ITジャーナリストのロバート・スコーブル氏など、Facebookタイムラインから。
https://www.facebook.com/RobertScoble

たとえばこれは「今友達ではないファウンダー(創業者)」

「Facebook本社の近くのレストラン」の検索結果。スコーブル氏はこの精度はまだいまいち、と言っている。

追記(07:14):
「グラフ検索」は、「ニュースフィード」、「タイムライン」に次ぐFacebookの3つめの柱だとマーク・ザッカーバーグ氏。確かに、グラフ検索によって、Facebookの使い方が大きく変わっていくのは間違いないだろう。

IPOしてからFacebookのニュースフィードに広告が多くなって、正直うんざり気味だった。
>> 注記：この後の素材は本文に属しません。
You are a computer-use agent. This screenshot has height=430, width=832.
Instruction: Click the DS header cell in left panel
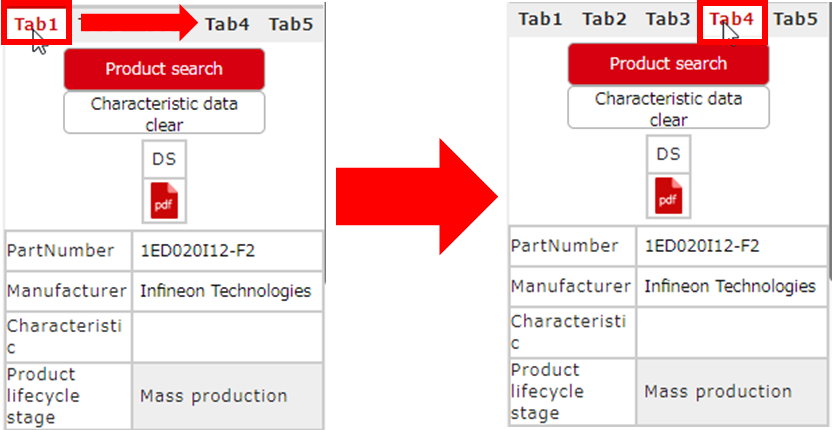[x=163, y=159]
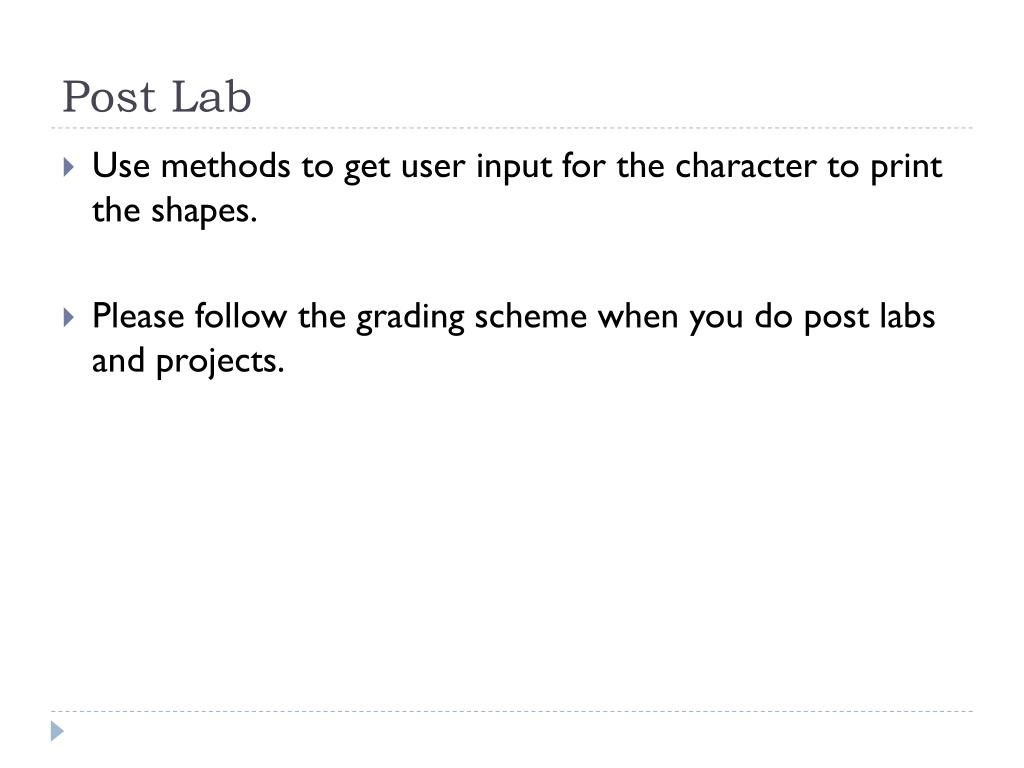The width and height of the screenshot is (1024, 768).
Task: Click the words 'grading scheme'
Action: (472, 317)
しかしこのグラフ検索によって、Google検索では得られない情報、たとえば「今いる場所で、友達がいいねと言っているレストラン」などの情報が効率よく手に入るようになる。

そしてもう一つ、自分のいいね!の検索にも使える。これまで、自分がいいね!した写真は「その場限り」だったが、グラフ検索によって「これまで自分がいいね!した写真」を一覧できるようになるそうだ。

ソーシャルグラフとは、基本「いいね!」によるデータ。これを使った検索とは、好み、趣味趣向、おすすめがフィルターとなり可視化されることを意味する。その「人によるフィルター」が情報価値を作る仕組みなのだ。便利な反面、「あれ、この人こんなのにまでいいね!しているのね」と浮かび上がってしまう。無差別いいね!はその人の評判を下げるだけでなく、検索の精度も下げてしまう。

グラフ検索の精度を高くするには、自分がほんとに「いいね」!と思っているものだけに「いいね!」をするという、当たり前だけど忘れられがちなことであるのは間違いない。